The most important thing is that our rights are at the very least not limited to unreasonable extremes and at absolute best, our freedom of speech is fully guaranteed save for when it causes incitement and fear.

That was free speech Monday.

Foreign Investment and the Coalition With the National Party

Foreign investment has been in the media a lot recently. Increased talk about foreign investment as part of the Australian political discourse has amped up over the last few years in particular with reports of particularly Chinese-based companies buying up farmland, chiefly across New South Wales. It’s prompted raised concerns from some in Australian politics. The interesting thing is that most of the questioning of foreign investment in Australia, again mostly in relation to farmland has come from the conservative side of politics. What is not so surprising  is that most of the scepticism around foreigners buying up and investing in our country from the right side of politics has come from the National Party, the party traditionally of the farmers.

But what is very interesting about this and different from previous times is the willingness of the National Party’s major coalition partner, the Liberal Party to indulge the National’s in the debate with a proposal to examine more deeply, at a lower threshold, more of the proposed investments of companies from outside of Australia.

There’s been much mixed messaging from the Coalition, from National Party Senator Barnaby Joyce openly questioning the appropriateness of too much foreign investment at any opportunity, to Tony Abbott in China appearing to talk down to China about their investing in Australia whilst overseas as a guest in their country. Then just in the last week or so we had Joe Hockey and Tony Abbott both talking down the prospects of a change in foreign investment rules and scrutiny by the Foreign Investment Review Board.

Then today, flanked by Joe Hockey and Leader of the Nationals, Warren Truss, Opposition Leader Tony Abbott announced a discussion paper which flags a lowering of the purchase price of agricultural land and businesses at which the Foreign Investment Review Board will examine purchases.

The paper proposes that the FIRB look at purchases of agricultural land valued at over $15 million dollars and purchases by foreign companies of agriculture businesses valued at $53 million. This is way down from the current threshold at which injections of funds of $214 million and over are examined by the review board.

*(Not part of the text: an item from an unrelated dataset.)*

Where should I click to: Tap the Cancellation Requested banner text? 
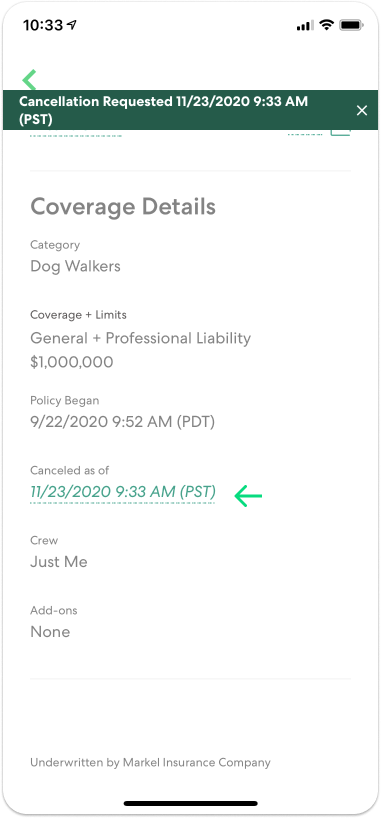click(163, 110)
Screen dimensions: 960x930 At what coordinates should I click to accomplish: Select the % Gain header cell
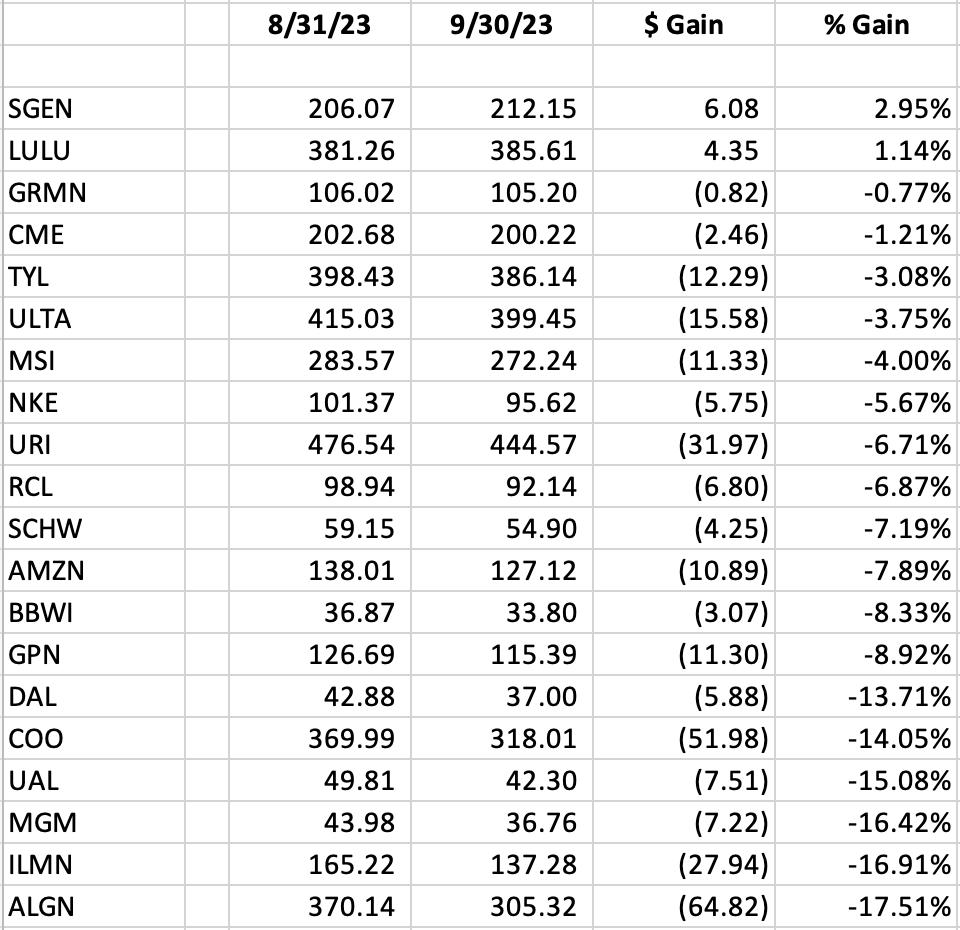(866, 23)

The change in policy has copped criticism from both sides of politics, with the ALP jumping at the chance to have a dig at the party of the free market for wanting to lower the scrutiny threshold.

But there’s also been criticism from their own side of politics, with not just conflicting words in the lead-up to today’s decision from Liberal and National Party politicians, but also from former Coalition MP Peter Reith who launched an attack on Twitter today. Mr Reith in comments today on social media said that the move was “crazy, stupid politics.”

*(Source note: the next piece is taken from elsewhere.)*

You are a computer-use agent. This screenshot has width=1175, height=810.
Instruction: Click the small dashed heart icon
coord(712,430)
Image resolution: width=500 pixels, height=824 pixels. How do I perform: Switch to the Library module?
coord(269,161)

Reith also said that the decision “is just a quick fix to satisfy the Nats, but which will come back to bite the national interest”. Peter Reith, in saying this is not far from the truth, perhaps even spot on with his comments.

The Nationals, in an incoming Coalition Government, which now appears a certainty, would have much higher influence within the joint party-room than they do at present in the current parliament. So this announcement today can easily be seen as a move to placate the National Party ahead of the next election. Tony Abbott and the Opposition leadership undoubtedly realise there will be much more competition of ideas and much more competitive and vigorous debate from two contradictory standpoints within the Coalition caucus.

But what about the decision itself and what Tony Abbott says it will mean for the future of foreign investment in Australia?

Well, for his part Mr Abbott says he wants to “make it absolutely crystal clear that the Coalition unambiguously supports foreign investment in Australia.” Further, he says “we need it, we want it, it is essential for our continued national prosperity.” He also said, “what’s very important though is that the public have confidence that the foreign investment we need and want is in Australia’s national interest.”

Well, it seems pretty ambiguous the level of support there is on one side of the Coalition for further foreign investment in Australia. The Liberal Party are undoubtedly all for it, with the current level of examination likely deemed more than sufficient, perhaps too much for a number in the Liberal and National Party room. But the National Party, particularly given the words of its loudest member, Senator Barnaby Joyce, is certainly far from sure about people from overseas investing in Australia.

The Coalition for its part says that the move is all about increased “scrutiny” of foreign investment decisions as they relate to agricultural land. But this standpoint, is actually to be taken as read and believed, has unintended consequences at best.

If it’s just about a ramped up level of scrutiny in foreign investment and every investment decision that applies to this lower threshold is given the tick of approval, then there’s just unnecessary bureaucracy and red tape for inevitable decisions.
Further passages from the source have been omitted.